Д.С. Мережковский вообще отрицал его. Георгий Адамович при этом пожимал плечами.

Справка: германизм «выглядит» (sieht aus) вошел в русский язык и литературу только в середине XIX века и получил начало от петербургских немцев.

Не прошлое, а будущее вместе

С тобой в те дни швырнули мы в камин.

И ветер осени гремел, на крышах, жестью,

Выл как бы душам нашим…

Со щедростью слепой и неразумной

Развеяли два счастья на ветру.

И есть ли смысл в той полуправде умной,

Что в поздний час пришлась нам ко двору?

Судьба нам предназначила в удел

Мучительный, счастливый плен Эрота.

Я каждый миг сносил как пчелы в соты,

В них мед воспоминаний загустел.

Так одиночество оплакиваем, мы,

Наш долг по беспощаднейшему счету…

***

И над судьбой роковою

Звездные ночи горят.

А. Блок.

Шумит вода, бурлящая в камнях.

Сияют звезды над моей палаткой.

И голубая Вега в небесах

Горит над жизнью и судьбою шаткой.

Ночные мысли медленно текут.

Ночные мысли паутину ткут.

Ночные мысли пробегают годы.

Под этим тонким полотняным сводом.

Но вопреки всему опять пожаром

Пылает жизнь. И в шуме поздних гроз

Под нимбом золотых густых волос

Волнующий овал, что я унёс

В мою судьбу с полотен Ренуара.

Ты мне явилась, как благая весть

О том, что радостью не оскудела

Вот эта жизнь. Хоть с ней утрат не счесть,

Хоть сердце бедами переболело.

Сияй, моя вечерняя звезда,

Дарованная щедрою судьбою,

Чтоб озарить последние года

Большой, прекрасной радостью земною.

Ущелье в горах Киргизского Алатау, 1957 г.

***

Е.

За расточительность в какой-то час

Мы платим поздней горькою заботой.

Наш долг по беспощаднейшему счёту

Жизнь одиночеством взимает с нас.

Судьба нам предназначила в удел

Мучительный, счастливый плен Эрота.

Я каждый миг сносил, как пчёлы в соты,

Чтоб мёд воспоминаний загустел.

Со щедростью слепой и неразумной

Развеяли мы счастье на ветру.

И есть ли смысл в той полуправде умной,

Что в поздний час пришлась нам ко двору?

Январь 1962 г.

(Эти стихи, вероятно, посвящены Елене Лютц, в дальнейшем посвящение было почему-то и стихи печатались без него — Н.Ч.).

6.

Вот так и жизнь — суровая, простая —

Лишь озаренная сияньем слов.

Как синий дым восходит, ввысь и тает

В безмолвии осенних, вечеров.

18/ II 62 г.

Из письма Виктору (Мамченко, в Париж — Н.Ч.)
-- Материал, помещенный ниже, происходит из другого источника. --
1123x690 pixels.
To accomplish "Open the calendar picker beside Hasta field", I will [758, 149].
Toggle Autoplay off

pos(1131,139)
… Вообще как-то загрустил я в последнее время с литературными делами моими. Стал собирать свои стихи. Кое-что начисто забыл, ну, а то, что переписал в тетради — обречено лежать под спудом и бесследно исчезнуть со мной вместе или тотчас же после меня.

Без следа! Без надежды на отклик и встречу.

Помнишь рассказ Андреева (Леонида) о писателе, умирающем от расширения сердца и о его книге, которая пошла на обертку селедок. Но, ведь, она все-таки прошла через типографский станок! Я плачу за свою беспечность. Все не хотел спешить, не хотел торопиться. Успею, мол! Ты умнее и счастливее меня — у тебя 5 книг!

А мне, ведь, и читать-то некому. Просить, никто не проект, а сам никогда не навязывался.

Часто возвращаются ко мне виденные мною «видения мира».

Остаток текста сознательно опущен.